Veteran Republican campaign operative John Haggerty’s activities were first exposed in a series of stories published by The Post.

“The defendant’s fraud was an audacious scheme to steal funds in order to buy a house, cynically using our political party process to hide what was common thievery,” declared Manhattan DA Cyrus Vance Jr.

Vance portrayed Bloomberg as a victim and said he is not a target of an ongoing investigation.

But the DA wouldn’t say the same about the state Independence Party, which acted as a pass-through agent for Haggerty’s brazen plot.

The DA said Bloomberg sent $1.2 million to the political party, with the understanding that $1.1 million would go to Haggerty for a massive poll-watching and ballot-security initiative.

But the indictment said Haggerty never spent any of the funds “for any purpose that could even vaguely be attributed to the Election Day operation. Instead, he simply pilfered it.”

In fact, Haggerty didn’t receive the bulk of the money– $750,000 — until Dec. 11, more than a month after the election.

Four days later he used $550,000 to buy his brother’s share of the $1.8 million family home in Forest Hills, Queens, left to them both in their father’s estate.

Vance said that after The Post began asking questions about whether there ever was a poll-watching operation, Haggerty forged three checks supposedly paid to poll workers and provided them to the Bloomberg campaign, which forwarded them to The Post..

“There are no markings or endorsements on the checks to indicate they were negotiated in any way,” the indictment said.

Haggerty faces charges of grand larceny, money laundering and falsifying business records, all felonies punishable by by to 44 years in prison.

Bloomberg grew testy when asked about indictment and about his contributions to the Independence Party.
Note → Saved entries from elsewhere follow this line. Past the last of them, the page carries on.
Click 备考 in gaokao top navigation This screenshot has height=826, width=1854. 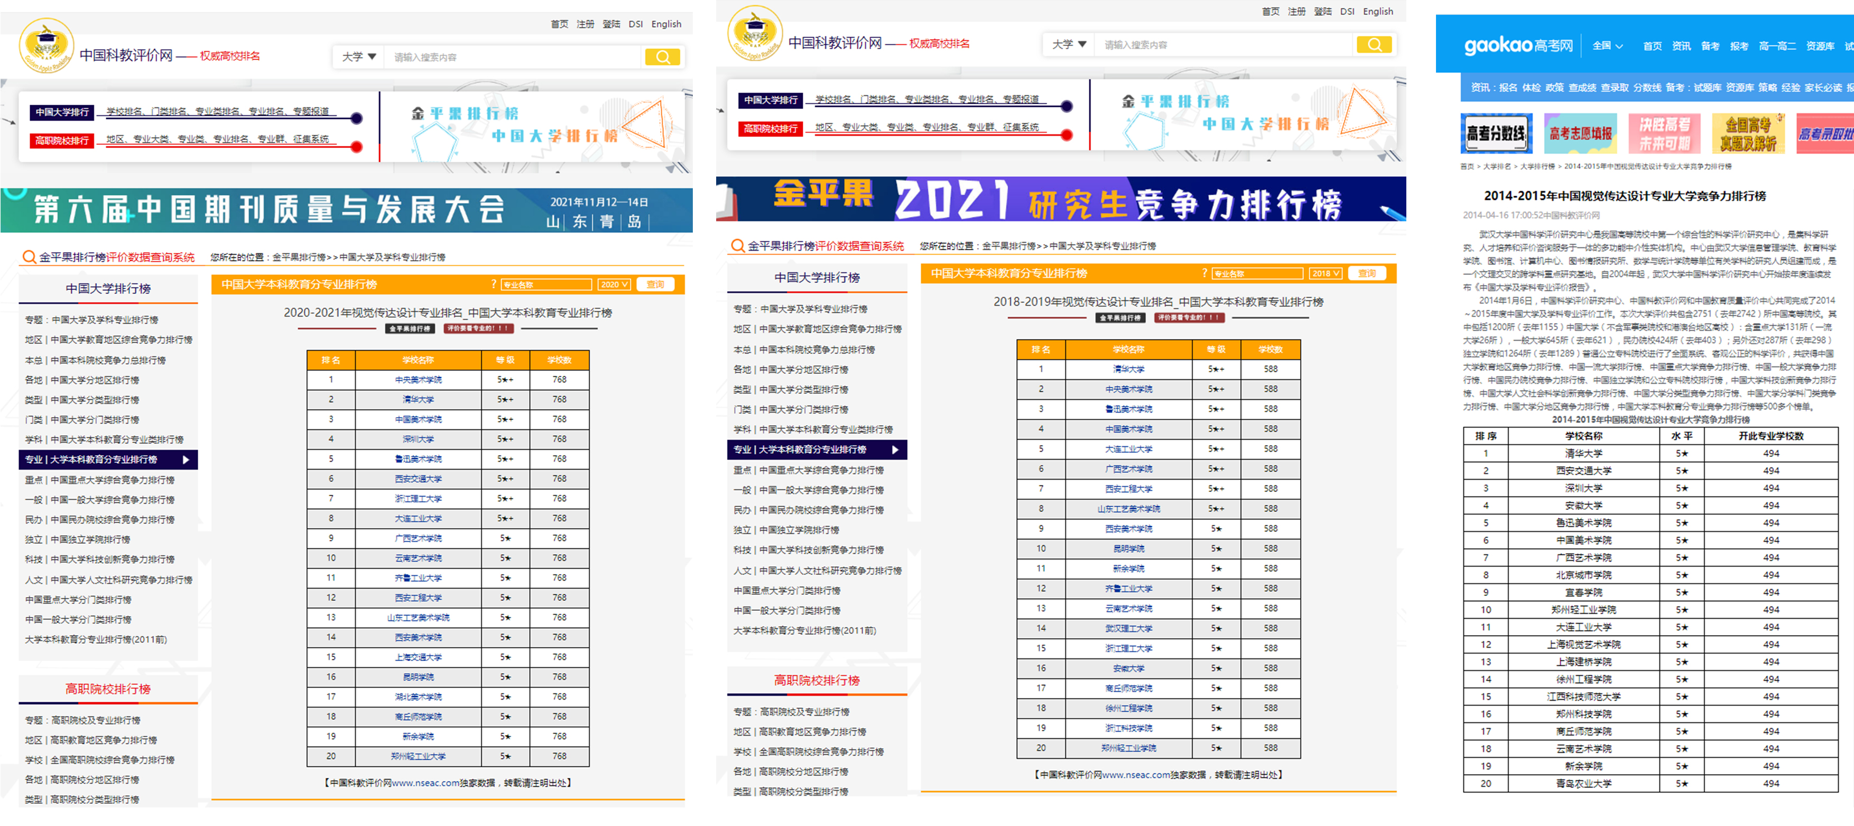click(1710, 46)
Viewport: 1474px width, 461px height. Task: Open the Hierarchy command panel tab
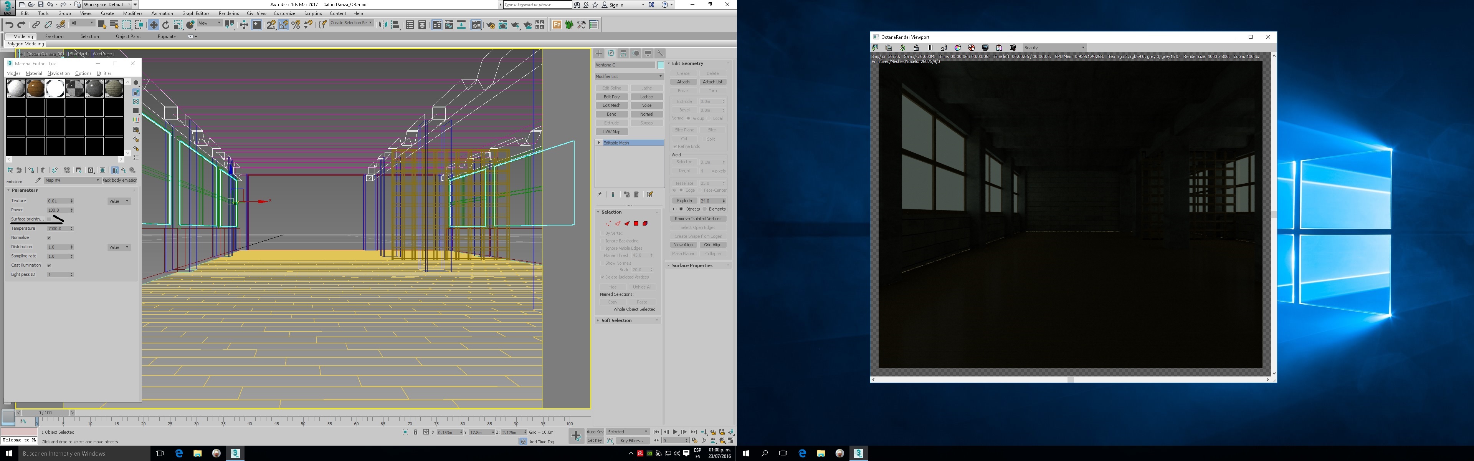(x=624, y=53)
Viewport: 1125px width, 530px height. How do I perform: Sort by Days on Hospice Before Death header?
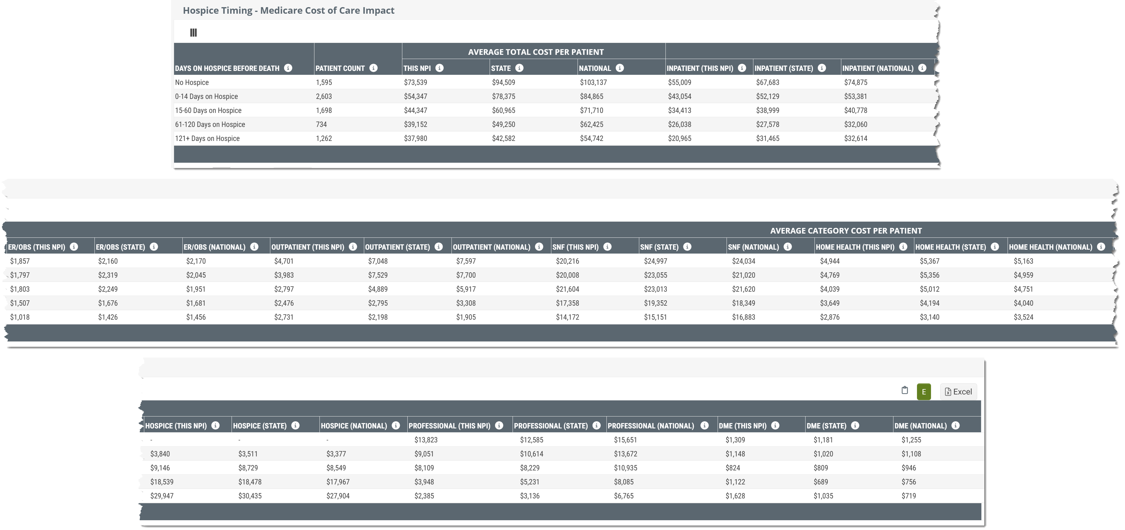click(x=227, y=69)
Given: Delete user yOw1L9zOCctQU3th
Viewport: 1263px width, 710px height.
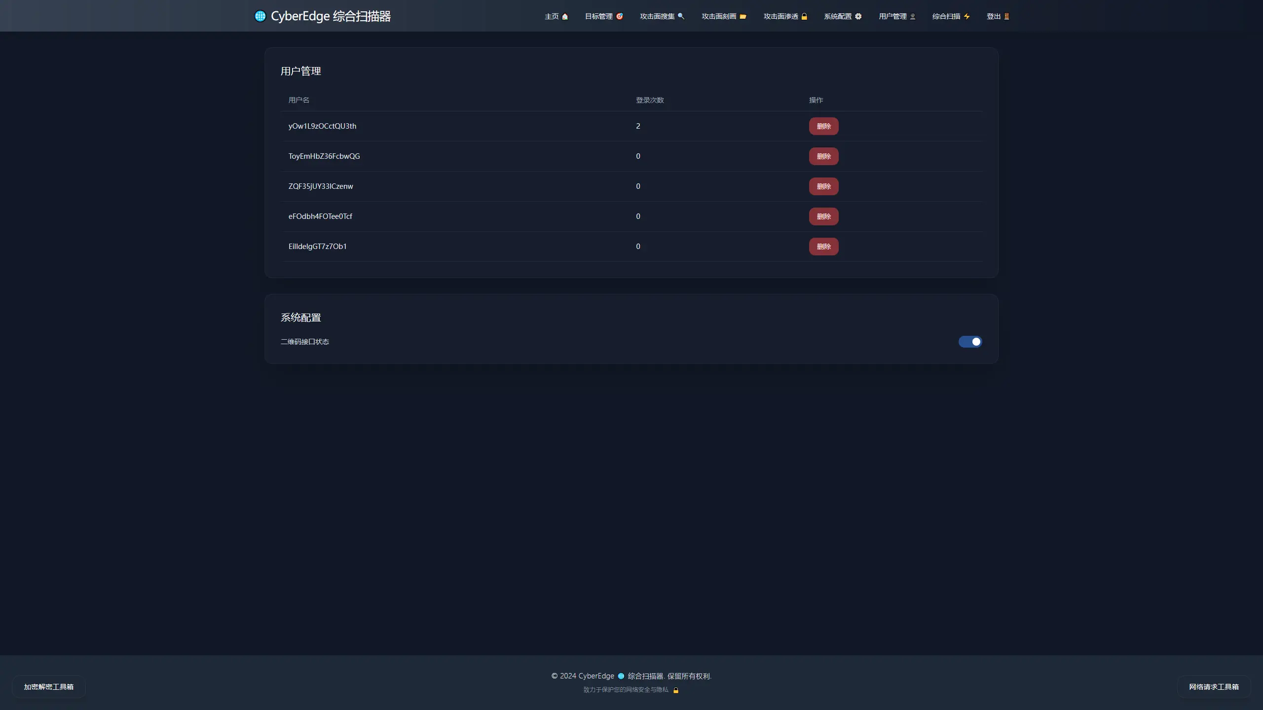Looking at the screenshot, I should pos(823,126).
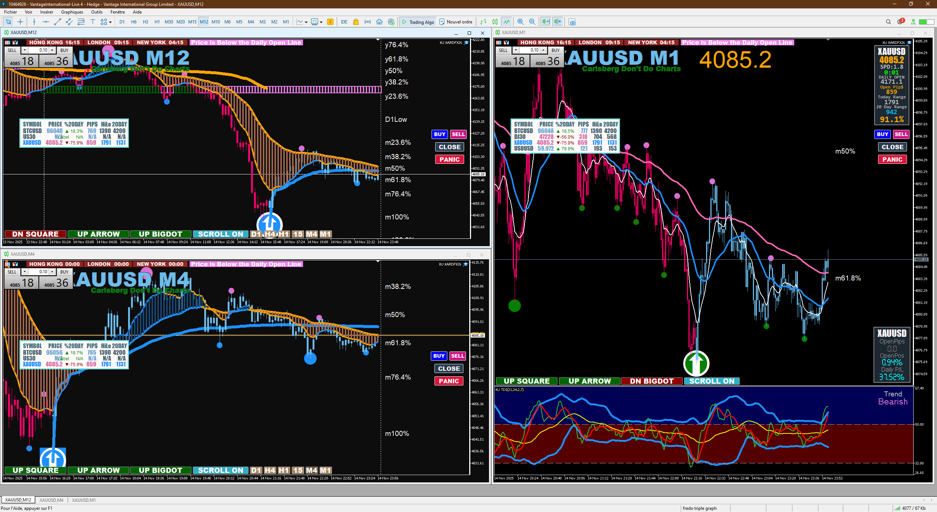Image resolution: width=937 pixels, height=512 pixels.
Task: Click Nouvel ordre button
Action: 456,22
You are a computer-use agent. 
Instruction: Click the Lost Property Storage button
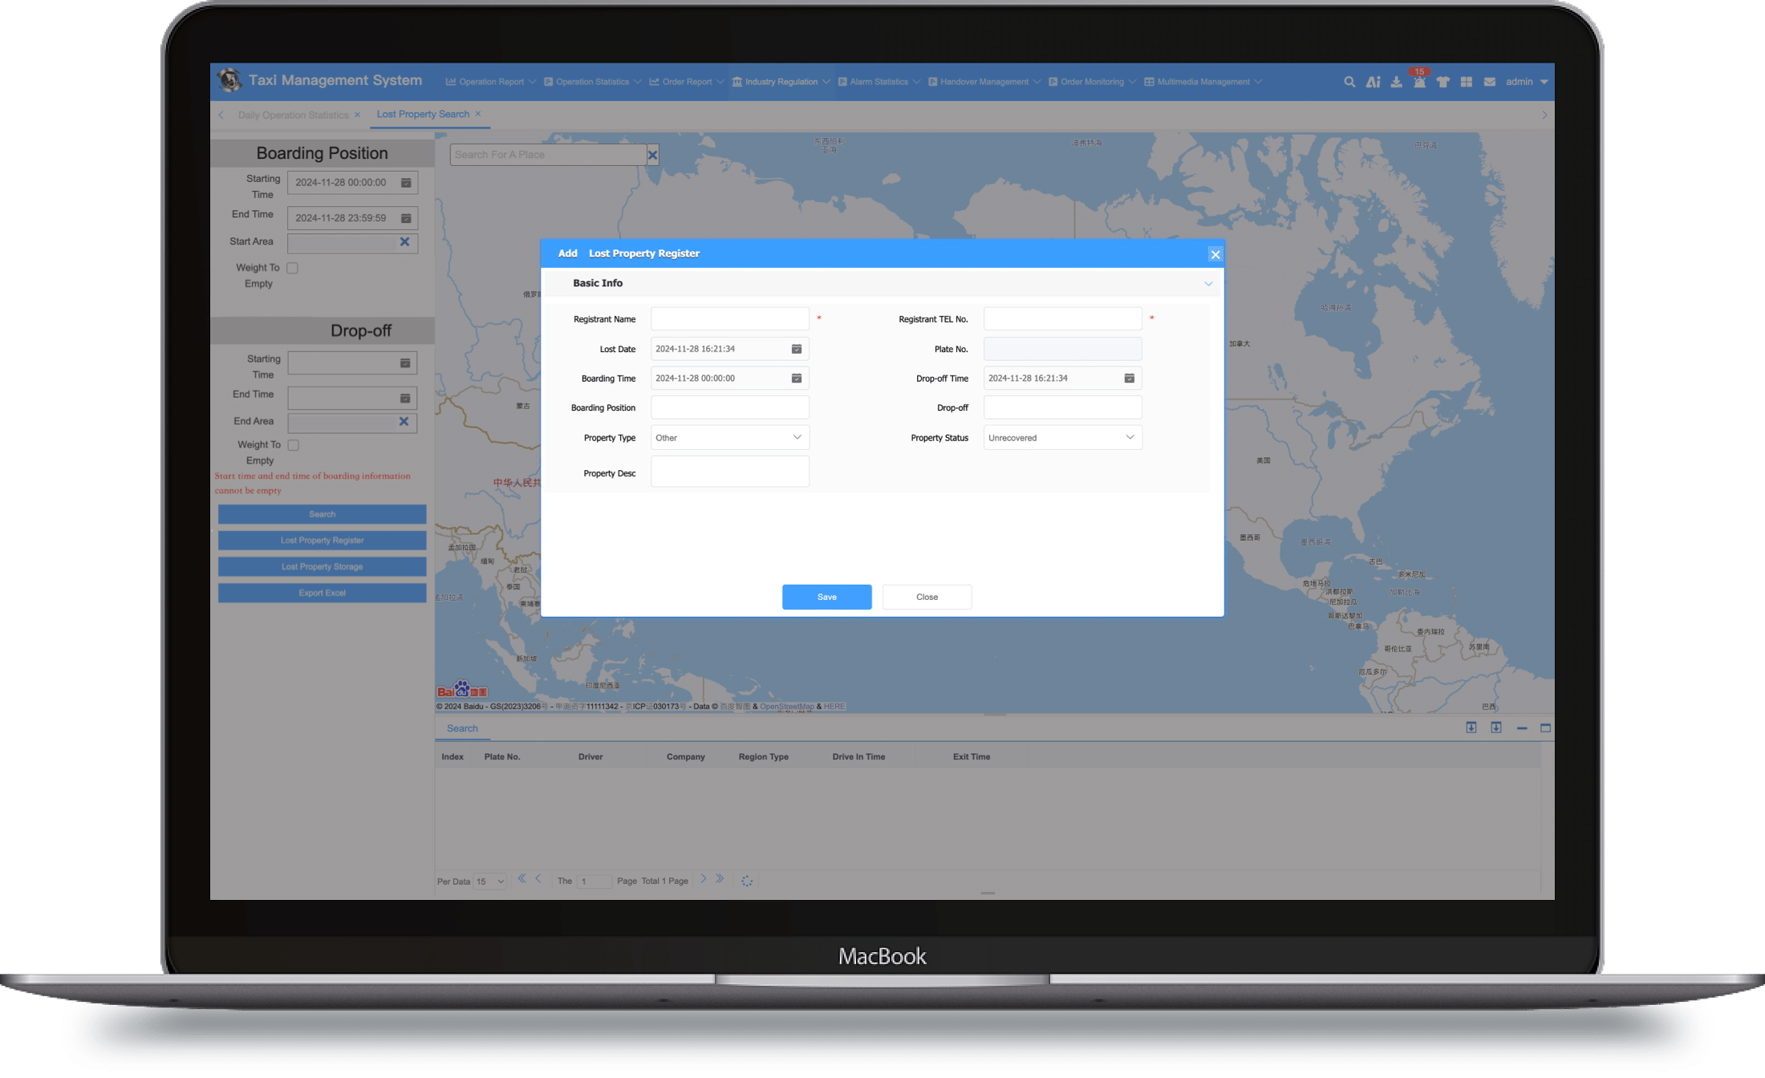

“I have a right to make donations to support people in the parties that I think will help this city and this country and this state and I’ll continue to do it and you have exactly the same opportunity to do it and I can only tell you I will never criticize you for doing whatever you think is good and I hope that you do, all kidding aside, spend a decent percentage of your monies on helping others, whether it’s making better government or helping the poor,” he said.